Re: Here is a case that proves my previous position wrong regurading CLONE_THREAD and CLONE_FILES

From: Jamie Lokier <jamie@shareable.org>
To: Robert White <rwhite@casabyte.com>
Cc: "'Linus Torvalds'" <torvalds@osdl.org>,
	"'Albert Cahalan'" <albert@users.sourceforge.net>,
	"'Ulrich Drepper'" <drepper@redhat.com>,
	"'Mikael Pettersson'" <mikpe@csd.uu.se>,
	"'Kernel Mailing List'" <linux-kernel@vger.kernel.org>
Subject: Re: Here is a case that proves my previous position wrong regurading CLONE_THREAD and CLONE_FILES
Date: Sun, 12 Oct 2003 12:41:19 +0100	[thread overview]
Message-ID: <20031012114119.GB13427@mail.shareable.org> (raw)
In-Reply-To: <!~!UENERkVCMDkAAQACAAAAAAAAAAAAAAAAABgAAAAAAAAA2ZSI4XW+fk25FhAf9BqjtMKAAAAQAAAAl4UIR+3nFUmBp1aNINMhFgEAAAAA@casabyte.com>

Robert White wrote:
> The class of applications that contain "safe interpreters"

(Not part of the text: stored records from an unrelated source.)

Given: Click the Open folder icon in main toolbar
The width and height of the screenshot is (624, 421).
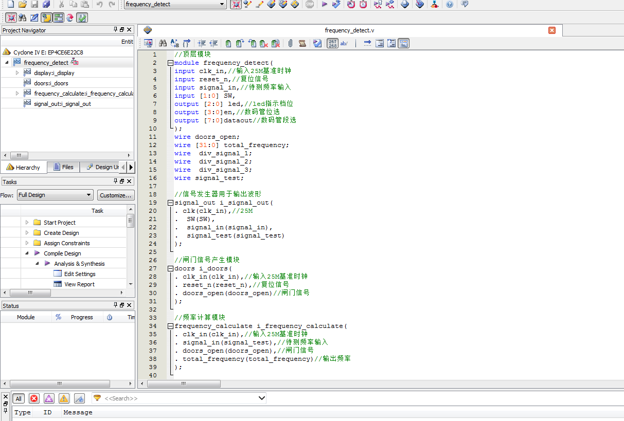Looking at the screenshot, I should 22,4.
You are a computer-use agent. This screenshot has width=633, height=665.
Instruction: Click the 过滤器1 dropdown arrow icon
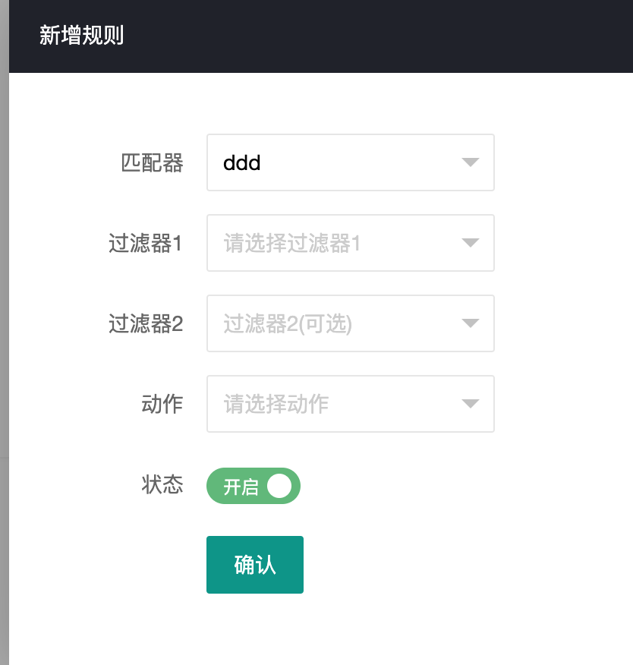470,242
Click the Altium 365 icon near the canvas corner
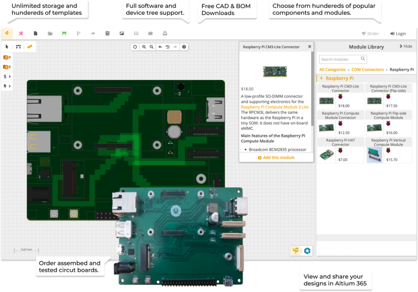Viewport: 418px width, 292px height. pos(306,251)
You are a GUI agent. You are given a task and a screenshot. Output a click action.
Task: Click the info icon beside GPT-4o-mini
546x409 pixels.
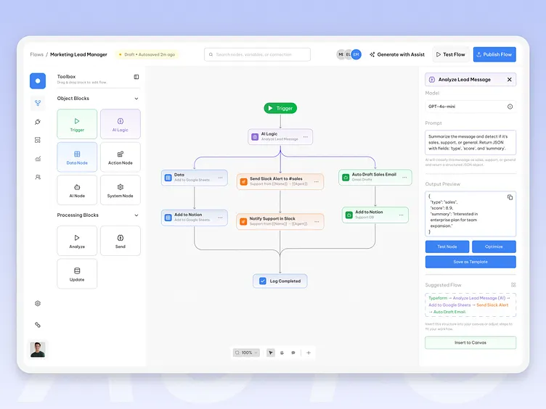point(510,107)
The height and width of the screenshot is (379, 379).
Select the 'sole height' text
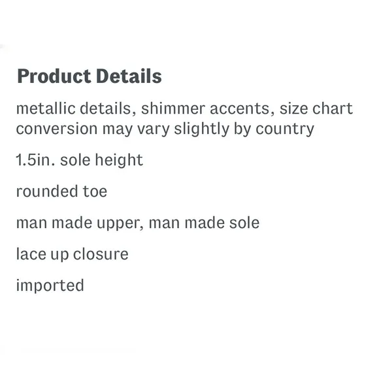101,160
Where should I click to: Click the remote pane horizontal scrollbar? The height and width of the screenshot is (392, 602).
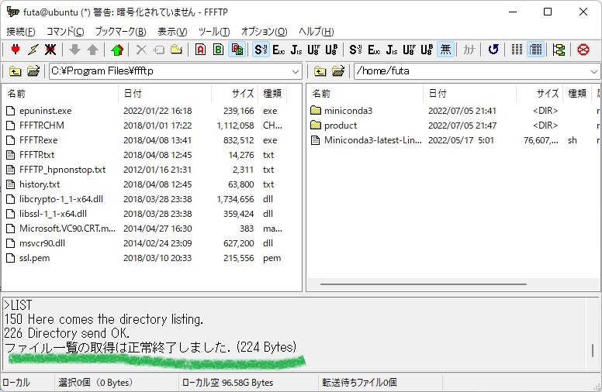[x=451, y=284]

That's a fine long exposition you have there, but

> If the file descriptor tables are unified (all threads share one table) then
> the "X" would have to be a non-trivial function ThisThreadsSayFD() which
> would bear the burden of traversing some sort of lookup table, and probably
> checking access lists.  At a minimum there would need to be some kind of
> thread-specific variable support (a la POSIX).

Thread-specific variables take somewhere between zero and a few clock
cycles, when implemented properly (as they are now on Linux).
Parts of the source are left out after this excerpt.